Thursday, October 26, 2023

And Now for Something

Yes. It's been awhile.

Sometimes doing virtually nothing is a time-consuming task. But here we are, now, so...

The McMusical Calendar

Saturday, November 4
The Birddog Blues Band plays Blues (what else?) at The Fharmacy in Lake Mills from 7 to 10 pm.

Yup. That's all for now.

But wait! Surely there must be some other pearls of wisdom, some tidbits of titillation to offer you.

Okay. How about this?

Year's end approacheth. Soon, November. And then December. And then... Damn! Another year gone by. And, leastways around these parts, that revelation dawns in a cold, gray light. Winter in Wisconsin. Some love it. More don't.

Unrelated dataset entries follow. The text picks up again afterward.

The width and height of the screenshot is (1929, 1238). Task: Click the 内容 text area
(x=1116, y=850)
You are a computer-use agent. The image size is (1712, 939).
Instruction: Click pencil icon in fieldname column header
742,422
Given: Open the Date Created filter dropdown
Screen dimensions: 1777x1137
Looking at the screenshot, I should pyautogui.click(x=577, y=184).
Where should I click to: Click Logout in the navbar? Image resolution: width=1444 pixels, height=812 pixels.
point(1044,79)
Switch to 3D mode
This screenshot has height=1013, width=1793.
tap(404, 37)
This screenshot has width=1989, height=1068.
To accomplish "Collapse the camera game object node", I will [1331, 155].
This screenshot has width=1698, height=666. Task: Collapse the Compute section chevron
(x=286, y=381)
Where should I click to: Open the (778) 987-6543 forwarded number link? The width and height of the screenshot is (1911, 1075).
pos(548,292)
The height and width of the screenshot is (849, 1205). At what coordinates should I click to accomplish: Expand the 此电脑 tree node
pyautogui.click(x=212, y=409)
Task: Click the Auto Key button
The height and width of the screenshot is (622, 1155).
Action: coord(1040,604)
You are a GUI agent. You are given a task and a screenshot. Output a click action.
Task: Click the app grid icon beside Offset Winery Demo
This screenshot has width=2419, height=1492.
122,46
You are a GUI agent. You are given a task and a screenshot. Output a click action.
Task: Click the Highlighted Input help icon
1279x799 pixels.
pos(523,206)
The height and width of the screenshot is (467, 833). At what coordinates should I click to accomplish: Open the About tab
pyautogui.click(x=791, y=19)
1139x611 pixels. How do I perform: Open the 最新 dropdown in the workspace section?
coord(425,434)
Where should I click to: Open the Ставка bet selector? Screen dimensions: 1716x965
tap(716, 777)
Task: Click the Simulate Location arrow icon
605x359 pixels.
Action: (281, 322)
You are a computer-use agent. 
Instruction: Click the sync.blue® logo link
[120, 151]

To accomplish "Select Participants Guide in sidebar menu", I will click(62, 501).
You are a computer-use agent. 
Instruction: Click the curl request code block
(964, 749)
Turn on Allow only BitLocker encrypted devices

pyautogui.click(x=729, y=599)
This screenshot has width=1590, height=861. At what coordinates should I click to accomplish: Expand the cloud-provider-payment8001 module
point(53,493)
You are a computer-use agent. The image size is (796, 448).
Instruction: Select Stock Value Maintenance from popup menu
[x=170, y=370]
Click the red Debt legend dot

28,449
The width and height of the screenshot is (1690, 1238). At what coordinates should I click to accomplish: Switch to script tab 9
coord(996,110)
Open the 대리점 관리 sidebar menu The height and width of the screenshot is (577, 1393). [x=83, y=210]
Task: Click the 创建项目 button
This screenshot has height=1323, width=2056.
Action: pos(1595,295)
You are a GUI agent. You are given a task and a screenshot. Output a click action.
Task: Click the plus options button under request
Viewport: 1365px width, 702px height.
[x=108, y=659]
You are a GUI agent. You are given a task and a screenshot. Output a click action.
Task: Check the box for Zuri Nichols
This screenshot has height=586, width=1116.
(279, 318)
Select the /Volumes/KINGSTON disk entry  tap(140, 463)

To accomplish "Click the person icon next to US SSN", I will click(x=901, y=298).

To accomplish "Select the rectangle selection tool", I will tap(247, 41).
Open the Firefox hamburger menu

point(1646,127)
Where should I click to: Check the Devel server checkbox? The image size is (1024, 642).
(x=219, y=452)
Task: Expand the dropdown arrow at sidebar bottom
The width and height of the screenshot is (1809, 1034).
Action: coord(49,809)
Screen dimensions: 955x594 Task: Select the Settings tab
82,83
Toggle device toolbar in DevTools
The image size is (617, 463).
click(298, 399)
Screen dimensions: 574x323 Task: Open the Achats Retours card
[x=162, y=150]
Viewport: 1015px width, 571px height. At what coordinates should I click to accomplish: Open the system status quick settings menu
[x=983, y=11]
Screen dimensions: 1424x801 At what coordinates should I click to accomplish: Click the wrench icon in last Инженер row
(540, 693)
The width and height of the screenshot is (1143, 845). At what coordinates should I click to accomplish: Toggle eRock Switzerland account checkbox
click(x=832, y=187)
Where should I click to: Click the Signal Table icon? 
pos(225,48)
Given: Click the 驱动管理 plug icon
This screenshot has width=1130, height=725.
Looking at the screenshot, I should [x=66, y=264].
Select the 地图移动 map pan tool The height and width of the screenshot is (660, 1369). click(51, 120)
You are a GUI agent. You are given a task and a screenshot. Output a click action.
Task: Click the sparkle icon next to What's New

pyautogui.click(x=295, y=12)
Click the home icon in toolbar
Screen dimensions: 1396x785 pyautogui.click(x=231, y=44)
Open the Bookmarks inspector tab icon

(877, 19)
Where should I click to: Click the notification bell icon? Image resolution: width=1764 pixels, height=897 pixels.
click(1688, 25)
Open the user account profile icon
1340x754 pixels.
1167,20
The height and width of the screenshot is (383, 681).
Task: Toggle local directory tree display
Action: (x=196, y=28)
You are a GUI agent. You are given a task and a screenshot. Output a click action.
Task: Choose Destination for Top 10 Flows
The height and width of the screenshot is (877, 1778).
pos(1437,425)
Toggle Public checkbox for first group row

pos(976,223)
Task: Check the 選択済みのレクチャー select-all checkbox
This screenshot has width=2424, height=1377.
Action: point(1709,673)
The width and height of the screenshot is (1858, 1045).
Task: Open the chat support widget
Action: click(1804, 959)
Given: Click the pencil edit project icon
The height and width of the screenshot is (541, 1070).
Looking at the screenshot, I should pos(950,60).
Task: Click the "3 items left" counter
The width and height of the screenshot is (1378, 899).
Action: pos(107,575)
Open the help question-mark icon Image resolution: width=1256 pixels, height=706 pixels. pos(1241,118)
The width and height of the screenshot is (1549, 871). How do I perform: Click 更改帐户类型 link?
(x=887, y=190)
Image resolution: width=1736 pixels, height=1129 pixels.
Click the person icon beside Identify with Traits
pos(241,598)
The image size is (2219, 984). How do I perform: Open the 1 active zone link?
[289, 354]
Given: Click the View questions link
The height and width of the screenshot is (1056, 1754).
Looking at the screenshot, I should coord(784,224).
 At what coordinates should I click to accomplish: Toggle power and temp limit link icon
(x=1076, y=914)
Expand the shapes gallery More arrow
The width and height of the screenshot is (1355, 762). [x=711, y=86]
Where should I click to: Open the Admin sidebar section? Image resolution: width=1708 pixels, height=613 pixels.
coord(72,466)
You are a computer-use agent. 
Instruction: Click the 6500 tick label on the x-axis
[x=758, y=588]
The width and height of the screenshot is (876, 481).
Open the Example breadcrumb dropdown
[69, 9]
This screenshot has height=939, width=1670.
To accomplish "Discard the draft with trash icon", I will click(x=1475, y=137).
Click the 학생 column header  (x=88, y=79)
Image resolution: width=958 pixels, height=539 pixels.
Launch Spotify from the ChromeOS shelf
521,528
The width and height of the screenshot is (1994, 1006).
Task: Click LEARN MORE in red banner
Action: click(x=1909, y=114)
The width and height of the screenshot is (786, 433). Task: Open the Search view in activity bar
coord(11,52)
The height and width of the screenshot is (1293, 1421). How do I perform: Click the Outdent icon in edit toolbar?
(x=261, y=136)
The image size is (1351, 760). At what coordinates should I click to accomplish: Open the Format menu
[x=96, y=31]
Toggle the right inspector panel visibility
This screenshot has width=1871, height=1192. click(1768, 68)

I see it as an opportunity to read some books, be it with the intent to entertain (myself) or to tackle the big, eternal questions, or to wrestle with the current  sorry state of the world.

Take last year round about the turning of the calendar. I was on a quest. Music. This thing that I have bathed and showered in and raced after and swum in and floundered in for, how long? What is music? Why is it? How is it? How is it that I can play and sing some songs, tunes and ditties, but I can't answer the big mysterious musical questions with authoritative certainty?

So I turned to books (bless you, public library system). Three of 'em: 
This Is What It Sounds Like: What the Music You Like Says About You, by Susan Rogers; This Is Your Brain On Music: The Science of a Human Obsession, by Daniel J. Levitin; and How Music Works, by David Byrne.

Susan Rogers wants to explain why your favorite songs are your favorites. She got cred: before she became a very successful record producer, she was longtime sound engineer for Prince. And now she's a professor of cognitive neuroscience. She writes an easy read and offers good reasons to stop apologizing for your musical guilty pleasures, and to back off dissing music you don't like.

Daniel Levitin was a professional musician before he went all egghead PHD on us. He goes a lot deeper into the science of it all than Rogers, but even if some of his reference fly over your head, it's still a fascinating trip.

And, even if The Talking Heads aren't your cup of tea, David Byrne is a brilliant dude with a lot to say about music and his experiences listening to it, writing it, and performing it. Recommended.